Pixel coordinate grounding data:
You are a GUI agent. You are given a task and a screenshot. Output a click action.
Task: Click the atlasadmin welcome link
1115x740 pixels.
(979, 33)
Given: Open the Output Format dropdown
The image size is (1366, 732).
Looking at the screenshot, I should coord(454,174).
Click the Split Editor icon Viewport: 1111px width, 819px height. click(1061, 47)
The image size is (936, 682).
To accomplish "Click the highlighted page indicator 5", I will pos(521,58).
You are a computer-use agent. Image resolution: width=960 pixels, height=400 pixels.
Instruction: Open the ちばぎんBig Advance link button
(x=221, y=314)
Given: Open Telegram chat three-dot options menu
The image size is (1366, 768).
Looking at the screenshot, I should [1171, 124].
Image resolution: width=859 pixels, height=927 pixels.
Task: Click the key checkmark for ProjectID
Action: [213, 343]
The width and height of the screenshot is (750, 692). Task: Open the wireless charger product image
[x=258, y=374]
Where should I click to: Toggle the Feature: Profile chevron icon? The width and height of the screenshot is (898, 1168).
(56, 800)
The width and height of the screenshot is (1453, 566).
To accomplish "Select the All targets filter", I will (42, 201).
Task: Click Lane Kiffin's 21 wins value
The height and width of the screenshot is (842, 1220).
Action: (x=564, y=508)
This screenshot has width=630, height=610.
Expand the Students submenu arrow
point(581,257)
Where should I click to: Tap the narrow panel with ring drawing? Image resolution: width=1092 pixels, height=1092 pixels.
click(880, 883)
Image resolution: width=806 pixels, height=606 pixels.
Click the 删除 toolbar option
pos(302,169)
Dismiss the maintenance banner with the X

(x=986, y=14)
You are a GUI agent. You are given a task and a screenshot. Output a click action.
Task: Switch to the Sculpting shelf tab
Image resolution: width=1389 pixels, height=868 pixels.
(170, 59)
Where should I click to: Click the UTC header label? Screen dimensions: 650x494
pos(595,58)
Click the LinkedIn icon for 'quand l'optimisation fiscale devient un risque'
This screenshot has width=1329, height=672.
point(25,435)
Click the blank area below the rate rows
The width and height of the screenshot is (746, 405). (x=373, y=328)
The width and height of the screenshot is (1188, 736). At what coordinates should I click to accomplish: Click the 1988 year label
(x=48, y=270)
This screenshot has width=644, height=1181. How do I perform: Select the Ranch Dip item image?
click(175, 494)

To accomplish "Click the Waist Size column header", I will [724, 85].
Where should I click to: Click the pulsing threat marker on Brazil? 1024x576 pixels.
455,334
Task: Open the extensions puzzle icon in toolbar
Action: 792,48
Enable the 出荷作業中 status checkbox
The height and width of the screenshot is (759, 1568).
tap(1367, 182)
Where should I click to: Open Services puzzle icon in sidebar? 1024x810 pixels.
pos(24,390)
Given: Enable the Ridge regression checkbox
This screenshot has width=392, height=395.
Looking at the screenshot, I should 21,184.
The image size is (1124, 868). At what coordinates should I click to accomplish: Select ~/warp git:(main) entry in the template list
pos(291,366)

> Work request: When copying the data above, keep every line exactly as written.

> Exercise solution:
You are a GUI agent. You are given a task and a screenshot. Output a click action.
Task: Click the atlasadmin welcome link
1115x740 pixels.
(979, 33)
Given: Open the Output Format dropdown
The image size is (1366, 732).
Looking at the screenshot, I should coord(454,174).
Click the Split Editor icon Viewport: 1111px width, 819px height. click(1061, 47)
The image size is (936, 682).
To accomplish "Click the highlighted page indicator 5", I will pos(521,58).
You are a computer-use agent. Image resolution: width=960 pixels, height=400 pixels.
Instruction: Open the ちばぎんBig Advance link button
(x=221, y=314)
Given: Open Telegram chat three-dot options menu
The image size is (1366, 768).
Looking at the screenshot, I should [1171, 124].
Image resolution: width=859 pixels, height=927 pixels.
Task: Click the key checkmark for ProjectID
Action: [213, 343]
The width and height of the screenshot is (750, 692). Task: Open the wireless charger product image
[x=258, y=374]
Where should I click to: Toggle the Feature: Profile chevron icon? The width and height of the screenshot is (898, 1168).
(56, 800)
The width and height of the screenshot is (1453, 566).
To accomplish "Select the All targets filter", I will (42, 201).
Task: Click Lane Kiffin's 21 wins value
The height and width of the screenshot is (842, 1220).
Action: (x=564, y=508)
This screenshot has width=630, height=610.
Expand the Students submenu arrow
point(581,257)
Where should I click to: Tap the narrow panel with ring drawing? Image resolution: width=1092 pixels, height=1092 pixels.
click(880, 883)
Image resolution: width=806 pixels, height=606 pixels.
Click the 删除 toolbar option
pos(302,169)
Dismiss the maintenance banner with the X

(x=986, y=14)
You are a GUI agent. You are given a task and a screenshot. Output a click action.
Task: Switch to the Sculpting shelf tab
Image resolution: width=1389 pixels, height=868 pixels.
(170, 59)
Where should I click to: Click the UTC header label? Screen dimensions: 650x494
pos(595,58)
Click the LinkedIn icon for 'quand l'optimisation fiscale devient un risque'
This screenshot has width=1329, height=672.
point(25,435)
Click the blank area below the rate rows
The width and height of the screenshot is (746, 405). (x=373, y=328)
The width and height of the screenshot is (1188, 736). At what coordinates should I click to accomplish: Click the 1988 year label
(x=48, y=270)
This screenshot has width=644, height=1181. How do I perform: Select the Ranch Dip item image?
click(175, 494)

To accomplish "Click the Waist Size column header", I will [724, 85].
Where should I click to: Click the pulsing threat marker on Brazil? 1024x576 pixels.
455,334
Task: Open the extensions puzzle icon in toolbar
Action: 792,48
Enable the 出荷作業中 status checkbox
The height and width of the screenshot is (759, 1568).
tap(1367, 182)
Where should I click to: Open Services puzzle icon in sidebar? 1024x810 pixels.
pos(24,390)
Given: Enable the Ridge regression checkbox
This screenshot has width=392, height=395.
Looking at the screenshot, I should 21,184.
The image size is (1124, 868). At what coordinates should I click to accomplish: Select ~/warp git:(main) entry in the template list
pos(291,366)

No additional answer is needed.